**TÂCHE COURTE 1**
Répondez aux questions suivantes d'après l'article sur Sucker Punch.
(a) Qui est la narratrice en voix off au départ et après la lobotomie ?
(b) Sous quel rideau le film s'ouvre-t-il ?
(c) Où la sœur de Sweet Pea se cache-t-elle avant de se faire tuer ?
**TÂCHE COURTE 2**
Recopiez fidèlement le passage de l'article sur Sucker Punch qui commence par « Babydoll dit qu'il » et se poursuit jusqu'à « sa thérapie polonaise. ».

Je sors de ma deuxième séance de
Sucker Punch, qui a été pour moi une aussi grosse révélation que
ma deuxième séance de Shutter Island. Enfin faut dire qu'internet,
ses conspirations et ses théories aident pas mal. Voilà ce que j'ai
compris, ce n'est pas encore parfait et un élément me chiffonne
énormément, mais en tout cas il est évident que c'est de ce côté
qu'il faut chercher.

Évidemment, pas la peine de le dire,
cet article contient d'énormes spoilers sur le film, et ne devrait
pas être lu si vous ne l'avez pas encore vu !

 

 

La chose est sûre : Babydoll
n'existe pas
. Pourquoi ? Elle est la deuxième personnalité
d'une Sweet Pea schizophrène qui a vu sa sœur mourir sous ses yeux.

Comment on peut le déduire ?

 

Le film s'ouvre sous le rideau du
théâtre de l'asile
, prouvant que la représentation vient de
commencer.

Sweet Pea est la narratrice en voix-off
au départ, et après sa lobotomie.

Babydoll dit qu'il lui reste cinq joursavant sa lobotomie / l'arrivée du High Roller : à la fin, le
Dr Gorski dit qu'elle pose problème depuis une semaine, période à
laquelle elle n'était pas encore arrivée à l'asile. La Babydoll
qu'on voit à la fin est donc la Sweet Pea résignée à sa
lobotomie.

Du début à la fin, on nous le
ressasse : « Je suis la star du show », « Ceci
n'a jamais été mon histoire, mais la tienne »
, etc. Sweet Pea
est l'héroïne, nous sommes dans sa thérapie polonaise.

Quand on arrive dans le deuxième monde
irréel (le bordel), Sweet Pea est sur sa chaise, prête à être
lobotomisée et surtout déguisée en Babydoll. Dr Gorski dit à la
fin à Blue qu'elle apprend aux filles à se protéger de lui :
Babydoll est donc la « poupée » créée par Sweet Pea
pour rester éveillée et pouvoir supporter sa lobotomie, commanditée
par Blue.

Rocket est déjà morte avant même le
début du film
. L'introduction (premier monde créé par Sweet Pea
dans sa thérapie, cf le lever de rideaux et sa voix en fond) est le
moment ou Sweet Pea revit son passé et la raison de son internement. Sa sœur se cache dans un placard avant de se faire tuer
(Sweet Pea est enfermée dans ce même placard une fois Rocket tuée
dans le deuxième monde).

Dans le cabaret, Babydoll sauve Rocket.

**MATÉRIEL FOURNI**
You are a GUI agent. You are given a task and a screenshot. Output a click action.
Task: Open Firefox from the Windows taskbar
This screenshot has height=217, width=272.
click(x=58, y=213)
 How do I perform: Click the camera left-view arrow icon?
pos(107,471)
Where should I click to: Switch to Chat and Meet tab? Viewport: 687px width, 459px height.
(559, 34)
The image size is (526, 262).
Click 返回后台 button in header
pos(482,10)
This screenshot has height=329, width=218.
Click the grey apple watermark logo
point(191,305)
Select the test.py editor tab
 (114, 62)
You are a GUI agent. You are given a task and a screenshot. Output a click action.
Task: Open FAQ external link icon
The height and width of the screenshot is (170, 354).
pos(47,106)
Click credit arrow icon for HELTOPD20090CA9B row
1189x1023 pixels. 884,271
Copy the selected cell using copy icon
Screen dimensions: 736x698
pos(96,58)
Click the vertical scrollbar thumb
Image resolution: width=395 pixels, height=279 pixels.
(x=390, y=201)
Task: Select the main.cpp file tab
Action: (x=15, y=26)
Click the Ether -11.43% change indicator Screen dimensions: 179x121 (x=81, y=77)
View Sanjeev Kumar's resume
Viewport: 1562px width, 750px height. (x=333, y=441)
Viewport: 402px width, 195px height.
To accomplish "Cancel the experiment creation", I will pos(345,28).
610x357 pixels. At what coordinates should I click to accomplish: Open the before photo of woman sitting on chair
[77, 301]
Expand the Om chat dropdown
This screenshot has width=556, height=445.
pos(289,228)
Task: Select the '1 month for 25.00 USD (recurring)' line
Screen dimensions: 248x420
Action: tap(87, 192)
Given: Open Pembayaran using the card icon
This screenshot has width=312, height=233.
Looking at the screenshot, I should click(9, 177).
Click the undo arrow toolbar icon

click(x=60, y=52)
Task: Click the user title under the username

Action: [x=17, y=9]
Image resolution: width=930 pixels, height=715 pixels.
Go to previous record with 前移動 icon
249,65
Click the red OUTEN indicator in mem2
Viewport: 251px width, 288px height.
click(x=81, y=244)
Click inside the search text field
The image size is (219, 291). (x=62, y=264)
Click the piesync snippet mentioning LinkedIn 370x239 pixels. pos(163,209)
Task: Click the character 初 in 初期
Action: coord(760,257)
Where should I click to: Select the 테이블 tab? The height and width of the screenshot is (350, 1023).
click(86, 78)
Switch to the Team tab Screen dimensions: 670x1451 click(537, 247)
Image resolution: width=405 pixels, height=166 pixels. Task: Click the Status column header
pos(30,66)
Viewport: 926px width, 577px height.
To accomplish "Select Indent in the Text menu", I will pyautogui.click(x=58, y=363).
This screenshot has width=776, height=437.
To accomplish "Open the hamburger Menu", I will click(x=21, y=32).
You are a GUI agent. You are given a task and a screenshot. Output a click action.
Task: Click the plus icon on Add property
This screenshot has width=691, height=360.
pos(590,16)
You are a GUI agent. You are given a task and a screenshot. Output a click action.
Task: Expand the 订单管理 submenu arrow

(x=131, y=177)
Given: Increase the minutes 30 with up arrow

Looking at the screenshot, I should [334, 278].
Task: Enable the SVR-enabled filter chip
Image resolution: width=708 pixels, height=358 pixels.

**BONNE RÉPONSE 1**
(a) Sweet Pea.
(b) Sous le rideau du théâtre de l'asile.
(c) Dans un placard.

**BONNE RÉPONSE 2**
Babydoll dit qu'il lui reste cinq joursavant sa lobotomie / l'arrivée du High Roller : à la fin, le
Dr Gorski dit qu'elle pose problème depuis une semaine, période à
laquelle elle n'était pas encore arrivée à l'asile. La Babydoll
qu'on voit à la fin est donc la Sweet Pea résignée à sa
lobotomie.

Du début à la fin, on nous le
ressasse : « Je suis la star du show », « Ceci
n'a jamais été mon histoire, mais la tienne »
, etc. Sweet Pea
est l'héroïne, nous sommes dans sa thérapie polonaise.